Based on the first episode, it seems as if that optimism was mostly warranted. While the premiere wasn’t side-splittingly funny or anything, it was quite artfully done on every level. The art and animation from Dogakobo are sneaky good, that aforementioned cast (including a newbie as the lead) excellent, and the music from the under-appreciated Hashimoto Yukari is unusually effective. The comic timing is good as well. Even if there’s nothing that I love here yet, there’s a lot to like.

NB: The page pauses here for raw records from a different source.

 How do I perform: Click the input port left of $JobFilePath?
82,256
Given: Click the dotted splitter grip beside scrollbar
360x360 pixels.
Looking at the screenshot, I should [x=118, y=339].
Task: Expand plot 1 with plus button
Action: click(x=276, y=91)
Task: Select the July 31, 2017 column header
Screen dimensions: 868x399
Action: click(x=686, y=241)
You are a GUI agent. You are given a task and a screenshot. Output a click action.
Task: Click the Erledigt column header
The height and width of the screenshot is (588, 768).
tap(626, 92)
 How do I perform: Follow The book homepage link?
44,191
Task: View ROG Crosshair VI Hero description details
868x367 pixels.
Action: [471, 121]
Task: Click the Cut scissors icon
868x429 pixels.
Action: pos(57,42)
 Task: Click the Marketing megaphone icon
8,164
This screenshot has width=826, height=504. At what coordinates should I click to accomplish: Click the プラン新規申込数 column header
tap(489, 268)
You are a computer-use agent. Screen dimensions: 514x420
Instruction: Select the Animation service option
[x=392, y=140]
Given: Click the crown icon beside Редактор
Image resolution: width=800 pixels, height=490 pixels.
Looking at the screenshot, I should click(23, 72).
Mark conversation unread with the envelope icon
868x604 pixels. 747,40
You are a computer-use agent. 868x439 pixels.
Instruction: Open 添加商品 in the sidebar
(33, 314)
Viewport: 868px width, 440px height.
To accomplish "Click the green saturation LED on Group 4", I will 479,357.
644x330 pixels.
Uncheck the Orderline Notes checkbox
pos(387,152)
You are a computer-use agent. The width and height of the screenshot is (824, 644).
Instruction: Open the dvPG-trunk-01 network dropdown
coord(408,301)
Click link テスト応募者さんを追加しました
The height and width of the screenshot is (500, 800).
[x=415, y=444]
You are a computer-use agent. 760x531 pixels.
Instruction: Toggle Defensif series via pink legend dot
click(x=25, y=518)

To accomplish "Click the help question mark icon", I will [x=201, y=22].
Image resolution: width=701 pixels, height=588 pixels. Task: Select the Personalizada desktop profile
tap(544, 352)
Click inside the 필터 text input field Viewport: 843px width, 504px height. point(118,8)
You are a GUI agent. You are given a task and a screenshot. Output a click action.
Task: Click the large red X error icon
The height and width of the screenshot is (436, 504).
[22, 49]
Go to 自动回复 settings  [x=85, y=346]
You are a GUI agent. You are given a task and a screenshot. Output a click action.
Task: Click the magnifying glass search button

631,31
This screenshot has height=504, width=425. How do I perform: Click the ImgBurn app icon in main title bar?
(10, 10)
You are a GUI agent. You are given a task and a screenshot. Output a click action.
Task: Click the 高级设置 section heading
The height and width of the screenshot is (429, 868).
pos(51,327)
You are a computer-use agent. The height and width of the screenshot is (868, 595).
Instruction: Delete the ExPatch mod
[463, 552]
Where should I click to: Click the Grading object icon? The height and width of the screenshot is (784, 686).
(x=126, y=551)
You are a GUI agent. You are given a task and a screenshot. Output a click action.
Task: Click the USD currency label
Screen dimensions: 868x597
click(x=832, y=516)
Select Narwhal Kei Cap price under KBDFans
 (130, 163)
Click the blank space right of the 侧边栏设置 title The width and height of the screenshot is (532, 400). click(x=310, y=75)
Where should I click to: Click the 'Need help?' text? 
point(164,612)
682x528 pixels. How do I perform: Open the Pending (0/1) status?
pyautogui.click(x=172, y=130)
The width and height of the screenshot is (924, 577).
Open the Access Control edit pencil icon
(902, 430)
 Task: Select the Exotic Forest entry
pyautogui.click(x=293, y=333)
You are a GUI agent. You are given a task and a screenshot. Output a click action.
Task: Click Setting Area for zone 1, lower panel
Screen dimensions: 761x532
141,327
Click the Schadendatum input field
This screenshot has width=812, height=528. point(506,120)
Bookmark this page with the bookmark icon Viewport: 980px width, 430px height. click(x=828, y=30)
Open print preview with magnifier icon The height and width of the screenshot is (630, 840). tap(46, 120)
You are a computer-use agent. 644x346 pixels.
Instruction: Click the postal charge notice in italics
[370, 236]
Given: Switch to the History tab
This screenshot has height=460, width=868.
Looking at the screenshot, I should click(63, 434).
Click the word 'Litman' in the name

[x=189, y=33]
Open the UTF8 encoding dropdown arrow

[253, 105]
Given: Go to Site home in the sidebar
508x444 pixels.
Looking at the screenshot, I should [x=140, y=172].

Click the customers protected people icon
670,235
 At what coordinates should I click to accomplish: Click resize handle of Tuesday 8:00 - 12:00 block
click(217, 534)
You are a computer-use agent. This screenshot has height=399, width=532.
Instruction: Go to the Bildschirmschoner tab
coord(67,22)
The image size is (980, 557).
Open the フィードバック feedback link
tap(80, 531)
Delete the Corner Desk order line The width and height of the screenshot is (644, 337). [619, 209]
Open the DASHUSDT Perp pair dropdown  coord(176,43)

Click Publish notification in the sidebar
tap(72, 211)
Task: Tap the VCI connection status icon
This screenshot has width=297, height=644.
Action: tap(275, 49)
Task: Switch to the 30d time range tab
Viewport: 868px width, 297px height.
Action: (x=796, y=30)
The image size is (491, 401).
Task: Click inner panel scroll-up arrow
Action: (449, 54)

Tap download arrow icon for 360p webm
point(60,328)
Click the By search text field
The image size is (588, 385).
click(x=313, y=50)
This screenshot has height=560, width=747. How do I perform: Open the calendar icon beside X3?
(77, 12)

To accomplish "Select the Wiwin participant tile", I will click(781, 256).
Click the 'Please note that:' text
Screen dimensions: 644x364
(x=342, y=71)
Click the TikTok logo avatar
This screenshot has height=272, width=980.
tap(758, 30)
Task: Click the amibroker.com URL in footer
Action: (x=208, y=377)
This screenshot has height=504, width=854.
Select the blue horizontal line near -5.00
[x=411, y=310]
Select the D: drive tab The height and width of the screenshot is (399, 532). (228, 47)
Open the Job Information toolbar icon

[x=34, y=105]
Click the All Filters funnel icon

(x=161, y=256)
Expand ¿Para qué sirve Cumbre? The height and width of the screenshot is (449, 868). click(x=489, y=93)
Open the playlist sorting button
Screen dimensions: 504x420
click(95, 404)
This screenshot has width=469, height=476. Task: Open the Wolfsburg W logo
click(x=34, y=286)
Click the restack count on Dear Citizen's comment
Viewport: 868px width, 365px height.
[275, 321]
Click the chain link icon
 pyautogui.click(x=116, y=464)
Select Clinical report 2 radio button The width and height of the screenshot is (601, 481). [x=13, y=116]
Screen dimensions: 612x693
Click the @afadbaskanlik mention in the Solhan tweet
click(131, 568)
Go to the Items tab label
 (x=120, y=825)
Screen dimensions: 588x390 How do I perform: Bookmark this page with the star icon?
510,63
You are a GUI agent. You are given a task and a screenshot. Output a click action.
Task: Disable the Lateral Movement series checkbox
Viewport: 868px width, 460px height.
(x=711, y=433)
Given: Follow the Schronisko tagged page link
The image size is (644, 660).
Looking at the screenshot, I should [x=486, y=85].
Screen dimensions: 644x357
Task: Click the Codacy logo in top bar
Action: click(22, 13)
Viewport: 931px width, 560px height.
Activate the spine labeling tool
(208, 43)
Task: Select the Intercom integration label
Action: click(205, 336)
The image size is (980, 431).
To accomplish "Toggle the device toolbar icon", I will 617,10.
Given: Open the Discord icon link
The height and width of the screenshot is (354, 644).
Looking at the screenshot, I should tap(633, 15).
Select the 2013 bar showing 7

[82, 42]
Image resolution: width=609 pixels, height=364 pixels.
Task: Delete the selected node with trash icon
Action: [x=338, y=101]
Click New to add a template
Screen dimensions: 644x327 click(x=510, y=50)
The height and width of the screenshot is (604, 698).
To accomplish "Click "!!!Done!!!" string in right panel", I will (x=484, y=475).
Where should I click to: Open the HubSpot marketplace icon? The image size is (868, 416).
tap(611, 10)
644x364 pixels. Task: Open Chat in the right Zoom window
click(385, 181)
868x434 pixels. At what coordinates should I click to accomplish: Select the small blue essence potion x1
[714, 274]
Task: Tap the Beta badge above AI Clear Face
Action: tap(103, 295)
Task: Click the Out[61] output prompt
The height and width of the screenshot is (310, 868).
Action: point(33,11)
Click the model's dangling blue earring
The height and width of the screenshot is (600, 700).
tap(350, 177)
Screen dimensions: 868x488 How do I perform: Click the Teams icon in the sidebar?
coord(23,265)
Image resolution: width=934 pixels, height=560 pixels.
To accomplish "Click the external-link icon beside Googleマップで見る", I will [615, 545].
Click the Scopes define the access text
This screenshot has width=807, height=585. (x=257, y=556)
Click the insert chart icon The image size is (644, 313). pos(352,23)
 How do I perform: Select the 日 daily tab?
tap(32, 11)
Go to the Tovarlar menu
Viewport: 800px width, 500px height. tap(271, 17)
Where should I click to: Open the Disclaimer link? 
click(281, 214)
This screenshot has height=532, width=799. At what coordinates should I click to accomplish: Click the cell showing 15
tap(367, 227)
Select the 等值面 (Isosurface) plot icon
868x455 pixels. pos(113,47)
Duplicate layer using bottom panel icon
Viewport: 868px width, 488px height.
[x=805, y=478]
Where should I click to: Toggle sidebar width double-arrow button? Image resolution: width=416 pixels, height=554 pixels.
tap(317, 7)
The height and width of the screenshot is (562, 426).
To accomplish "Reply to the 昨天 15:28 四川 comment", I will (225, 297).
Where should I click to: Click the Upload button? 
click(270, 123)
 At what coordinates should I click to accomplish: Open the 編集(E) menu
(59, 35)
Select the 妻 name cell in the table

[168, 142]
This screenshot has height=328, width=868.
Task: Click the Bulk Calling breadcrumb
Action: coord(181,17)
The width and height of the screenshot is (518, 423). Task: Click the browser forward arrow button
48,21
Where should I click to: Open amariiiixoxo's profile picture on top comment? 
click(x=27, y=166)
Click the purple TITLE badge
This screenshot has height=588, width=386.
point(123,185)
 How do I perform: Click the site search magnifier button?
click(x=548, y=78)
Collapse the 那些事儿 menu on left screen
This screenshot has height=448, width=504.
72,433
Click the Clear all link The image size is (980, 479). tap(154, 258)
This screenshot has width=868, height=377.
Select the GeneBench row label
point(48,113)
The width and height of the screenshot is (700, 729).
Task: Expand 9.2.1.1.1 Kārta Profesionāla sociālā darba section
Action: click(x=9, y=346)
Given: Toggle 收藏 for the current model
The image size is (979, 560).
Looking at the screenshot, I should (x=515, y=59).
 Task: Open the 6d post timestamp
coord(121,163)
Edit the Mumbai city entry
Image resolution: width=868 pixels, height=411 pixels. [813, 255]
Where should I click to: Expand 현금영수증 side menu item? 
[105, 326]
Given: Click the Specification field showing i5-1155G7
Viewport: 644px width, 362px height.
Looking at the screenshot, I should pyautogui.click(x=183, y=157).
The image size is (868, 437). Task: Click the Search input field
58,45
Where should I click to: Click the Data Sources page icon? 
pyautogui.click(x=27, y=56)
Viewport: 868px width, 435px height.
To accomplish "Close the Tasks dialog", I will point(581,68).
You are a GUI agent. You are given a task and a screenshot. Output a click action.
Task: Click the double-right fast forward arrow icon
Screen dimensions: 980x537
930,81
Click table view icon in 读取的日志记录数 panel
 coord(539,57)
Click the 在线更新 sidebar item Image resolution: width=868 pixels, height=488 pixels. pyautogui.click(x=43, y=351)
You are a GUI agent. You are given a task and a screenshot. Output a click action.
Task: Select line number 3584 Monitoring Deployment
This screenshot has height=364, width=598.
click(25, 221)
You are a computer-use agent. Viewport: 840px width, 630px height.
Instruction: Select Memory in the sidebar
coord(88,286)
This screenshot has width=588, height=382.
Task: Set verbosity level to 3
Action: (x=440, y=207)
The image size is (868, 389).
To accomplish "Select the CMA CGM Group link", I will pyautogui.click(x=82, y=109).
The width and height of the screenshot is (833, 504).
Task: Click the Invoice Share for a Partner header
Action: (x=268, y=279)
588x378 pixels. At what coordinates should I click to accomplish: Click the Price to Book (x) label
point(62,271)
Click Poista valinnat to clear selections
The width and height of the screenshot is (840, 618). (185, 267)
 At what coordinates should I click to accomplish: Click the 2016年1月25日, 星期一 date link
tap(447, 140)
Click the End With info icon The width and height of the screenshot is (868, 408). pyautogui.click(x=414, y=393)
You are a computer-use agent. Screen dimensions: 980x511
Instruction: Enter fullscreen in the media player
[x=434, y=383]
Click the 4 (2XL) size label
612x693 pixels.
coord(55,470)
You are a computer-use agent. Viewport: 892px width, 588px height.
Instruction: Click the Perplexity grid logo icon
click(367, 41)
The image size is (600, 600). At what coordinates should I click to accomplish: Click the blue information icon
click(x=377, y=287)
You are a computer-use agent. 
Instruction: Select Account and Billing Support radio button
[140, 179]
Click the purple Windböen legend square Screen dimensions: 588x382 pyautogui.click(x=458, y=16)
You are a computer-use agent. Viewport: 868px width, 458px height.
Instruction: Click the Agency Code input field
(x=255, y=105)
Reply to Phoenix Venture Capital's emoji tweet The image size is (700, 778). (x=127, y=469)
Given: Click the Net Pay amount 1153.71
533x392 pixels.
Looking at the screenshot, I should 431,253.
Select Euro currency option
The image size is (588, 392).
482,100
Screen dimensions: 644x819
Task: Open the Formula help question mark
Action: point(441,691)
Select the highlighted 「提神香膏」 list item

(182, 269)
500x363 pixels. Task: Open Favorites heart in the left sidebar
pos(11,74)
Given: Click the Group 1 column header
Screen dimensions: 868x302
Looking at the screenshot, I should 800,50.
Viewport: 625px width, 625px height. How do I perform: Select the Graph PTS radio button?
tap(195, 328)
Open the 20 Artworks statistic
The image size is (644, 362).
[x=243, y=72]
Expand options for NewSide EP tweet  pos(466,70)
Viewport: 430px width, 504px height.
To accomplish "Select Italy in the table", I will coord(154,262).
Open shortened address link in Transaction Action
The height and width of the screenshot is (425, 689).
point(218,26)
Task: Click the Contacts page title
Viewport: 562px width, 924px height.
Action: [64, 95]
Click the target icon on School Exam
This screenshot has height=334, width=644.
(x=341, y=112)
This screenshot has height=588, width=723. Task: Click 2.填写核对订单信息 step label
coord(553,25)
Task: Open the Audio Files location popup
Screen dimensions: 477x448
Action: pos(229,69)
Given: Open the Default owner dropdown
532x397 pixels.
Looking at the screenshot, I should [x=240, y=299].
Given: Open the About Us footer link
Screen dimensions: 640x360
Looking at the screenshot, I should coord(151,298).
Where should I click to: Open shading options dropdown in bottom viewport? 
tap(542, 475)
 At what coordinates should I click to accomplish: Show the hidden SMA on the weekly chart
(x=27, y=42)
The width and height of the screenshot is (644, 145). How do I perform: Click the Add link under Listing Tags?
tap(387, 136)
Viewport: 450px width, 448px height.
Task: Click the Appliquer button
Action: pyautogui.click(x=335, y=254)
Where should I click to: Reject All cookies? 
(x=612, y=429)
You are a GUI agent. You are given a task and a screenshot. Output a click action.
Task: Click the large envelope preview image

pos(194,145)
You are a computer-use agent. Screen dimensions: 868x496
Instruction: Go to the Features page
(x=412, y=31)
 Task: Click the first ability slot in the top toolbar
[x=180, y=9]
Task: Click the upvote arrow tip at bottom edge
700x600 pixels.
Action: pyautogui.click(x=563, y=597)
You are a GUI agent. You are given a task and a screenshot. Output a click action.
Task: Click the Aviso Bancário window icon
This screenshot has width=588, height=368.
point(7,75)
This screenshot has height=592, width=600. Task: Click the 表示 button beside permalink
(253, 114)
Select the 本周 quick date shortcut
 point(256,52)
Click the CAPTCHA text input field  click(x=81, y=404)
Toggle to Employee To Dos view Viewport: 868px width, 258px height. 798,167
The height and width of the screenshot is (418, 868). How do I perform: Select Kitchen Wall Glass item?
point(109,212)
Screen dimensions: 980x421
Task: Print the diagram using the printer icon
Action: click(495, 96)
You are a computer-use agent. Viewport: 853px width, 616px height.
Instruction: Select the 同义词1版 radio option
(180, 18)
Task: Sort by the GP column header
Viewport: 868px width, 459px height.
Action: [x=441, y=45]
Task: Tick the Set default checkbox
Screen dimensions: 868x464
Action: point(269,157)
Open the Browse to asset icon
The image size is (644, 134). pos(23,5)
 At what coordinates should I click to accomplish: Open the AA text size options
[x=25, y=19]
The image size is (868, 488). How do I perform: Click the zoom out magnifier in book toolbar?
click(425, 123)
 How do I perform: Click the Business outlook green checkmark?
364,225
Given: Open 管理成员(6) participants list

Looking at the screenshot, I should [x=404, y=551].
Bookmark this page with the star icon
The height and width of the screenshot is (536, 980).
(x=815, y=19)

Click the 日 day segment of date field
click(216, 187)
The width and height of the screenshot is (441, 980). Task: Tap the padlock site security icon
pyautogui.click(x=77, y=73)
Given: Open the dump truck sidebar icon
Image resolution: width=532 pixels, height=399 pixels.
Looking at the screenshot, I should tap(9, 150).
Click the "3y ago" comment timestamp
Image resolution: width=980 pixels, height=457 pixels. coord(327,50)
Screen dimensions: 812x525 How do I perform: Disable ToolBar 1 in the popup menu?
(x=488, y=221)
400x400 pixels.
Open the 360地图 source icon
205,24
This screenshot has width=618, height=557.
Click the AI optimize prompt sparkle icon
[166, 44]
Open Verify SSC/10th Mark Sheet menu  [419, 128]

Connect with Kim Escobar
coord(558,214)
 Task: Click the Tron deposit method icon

The conceit of the story is that Sakura Chiyo (a winning performance by newcomer Ozawa Ari) is in-love with fellow student Nozaki Umetarou (Nakamura Yuuichi) – the twist being that Nozaki-kun is also famous shouju mangaka Sakuko Yumeno. When she finally works up the nerve to confess Sakura – unaware of that fact – does so by saying “I’ve always been your fan!” (which sounds strange to my American ears as a confession, but apparently isn’t an unusual way for schoolgirls to “pop the question” in Japan). The rather dense Nozaki-kun misunderstands and takes her literally, offering Sakura an autograph as a token. One thing leads to another and Art Club member Sakura ends up going to Nozaki’s apartment to do beta (the manga equivalent of code monkey) work on his manga, “Let’s Fall in Love”.
That’s one of those silly premises that isn’t so silly that you can’t buy it in a comedy, and it works well here. The deadpan Nozaki and the genki and neurotic Sakura make an excellent couple by nature of their utter contrast, and Nozaki himself is an interesting study in contrasts – he looks and sounds like an adult but his behavior drops many hints that his maturity level is very much that of a 16 year-old boy. Nozaki immediately sees the value in having a member of his target demographic – indeed, a reader of his own manga – as a sounding board, and much of the humor springs from that premise.
Gekkan Shoujo Nozaki-kun is a 4-koma manga and that’s evident in the humor, which plays more as a series of vignettes than a traditional full-length episode. There are very funny bits involving bikes (and their manga tropes) and cats, and regular cut-ins from “Let’s Fall in Love“, whose leads are voiced by Mamoru Miyano and Miyake Marie. We also meet another character destined to be Nozaki’s assistant, Mikoshiba Mikoto (Okamoto Nobuhiko). There’s a lot of potential humor to be mined from the crossover of school life and romance and a manga about school life and romance, and the overall quality of the production is a very good sign of things to come. This is a very solid start, and I see potential for even better things from this series going forward.